TRECHO>
----

Diante disso autoridades sanitárias e setor privado brasileiros estão atentos e tomando providências para evitar a entrada do vírus no País fato que, se ocorrer, poderá mudar todo o quadro otimista vigente por parte das cadeias produtivas de proteína animal. A Fundação Oswaldo Cruz (FIOCRUZ)2 acaba de constituir um grupo de trabalho
multidisciplinar, visando coibir a entrada do mal no País.
Cabe lembrar que a avicultura brasileira tem sido, ao lado da soja, uma
atividade exemplar em termos de inovação tecnológica, desde o seu impulso na
década dos sessentas e vem apresentando, no decorrer dos anos, um crescimento
espetacular, alicerçado na consolidada presença internacional, mesmo sem a
ocorrência de eventos fortuitos como o que agora se registra.
Esta performance se explica por uma série de razões: material genético de alta
qualidade; conversão alimentar; manejo; gestão do negócio, e presença de grupos
empresariais fortes e capitalizados, etc. A disponibilidade de grãos de
qualidade nutricional satisfatória também tem contribuído para o avanço do
segmento.
Estudo recente do Instituto de Pesquisa Econômica Aplicada (IPEA)3 sobre o desempenho e crescimento do agronegócio no
Brasil, mostra que a avicultura evoluiu 223% no período de 1990 à 2002.
As três principais fontes brasileiras de proteínas de origem animal, também segundo o mesmo estudo, melhoraram sua presença no âmbito mundial, com o market share passando de 3,17% em 1996 para 8,15% em
2002. Para efeito de comparação o complexo–soja (grão, farelo e óleo), principal
item do agronegócio exportador, passou de 28,01% para 36,68% o que revela de
fato sua forte competitividade.
O rol de clientes da carne de frango brasileira hodiernamente conta com 120
países e poderá ter seu leque ampliado, além de passar a substituir e suprir
também grandes exportadores da Ásia, como é o caso da Tailândia, afetada pelo
mencionado mal. Os Estados Unidos, líderes do mercado mundial, também foram
atingidos por uma cepa do vírus da gripe e tiveram algumas compras externas
suspensas, fato que poderá favorecer o Brasil. A Rússia poderá cancelar
embarques daquele país, que por sinal fora favorecido administrativamente meses
atrás em detrimento do Brasil.
As divisas auferidas com as aves ultrapassaram recentemente aquelas obtidas com
a carne bovina, tradicional item protéico animal mais importante da balança
comercial brasileira.
A agregação de valor é notável no segmento com evolução gradativa da venda de cortes especiais; carnes preparadas e pratos prontos em substituição ao frango inteiro, considerado commodity por, praticamente,
não apresentar diferenciação, independente de sua origem geográfica ou sistema
criatório.
A suinocultura por sua vez, o segundo mais importante segmento da cadeia
produtiva de alimentação animal, também tem mostrado ganhos, embora os níveis de
preços praticados no mercado interno e interferências externas- como o sistema
de quotas imposto pela Rússia e restrições sanitárias de outros países – venham
restringindo parcialmente seu desempenho comercial nos últimos anos.

----

SEGMENTO DE DADOS>

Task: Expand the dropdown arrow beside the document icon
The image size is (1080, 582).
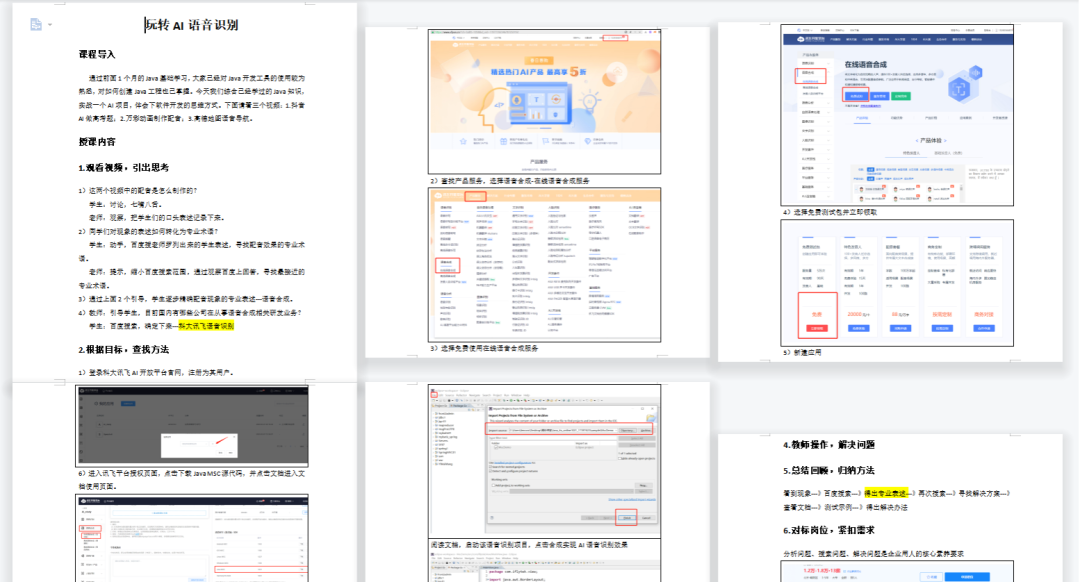Action: (51, 24)
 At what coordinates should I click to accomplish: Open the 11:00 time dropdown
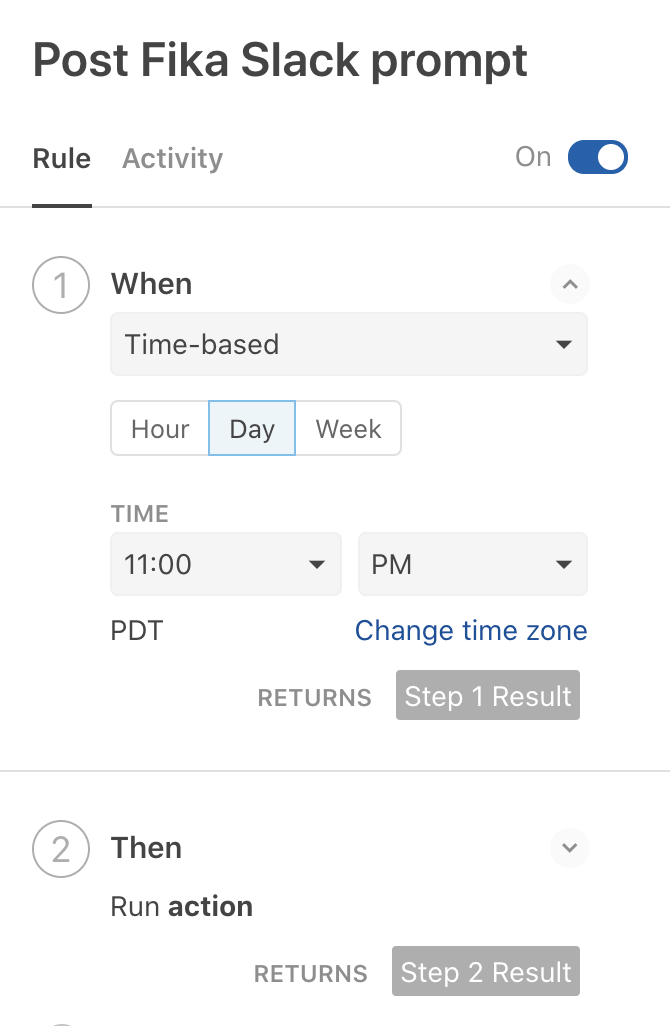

----

TAREFA> Transcreva do trecho sobre a avicultura brasileira, sem qualquer alteração, a passagem de "Estudo recente do" a "sua forte competitividade.".

RESULTADO DO EXERCÍCIO>
Estudo recente do Instituto de Pesquisa Econômica Aplicada (IPEA)3 sobre o desempenho e crescimento do agronegócio no
Brasil, mostra que a avicultura evoluiu 223% no período de 1990 à 2002.
As três principais fontes brasileiras de proteínas de origem animal, também segundo o mesmo estudo, melhoraram sua presença no âmbito mundial, com o market share passando de 3,17% em 1996 para 8,15% em
2002. Para efeito de comparação o complexo–soja (grão, farelo e óleo), principal
item do agronegócio exportador, passou de 28,01% para 36,68% o que revela de
fato sua forte competitividade.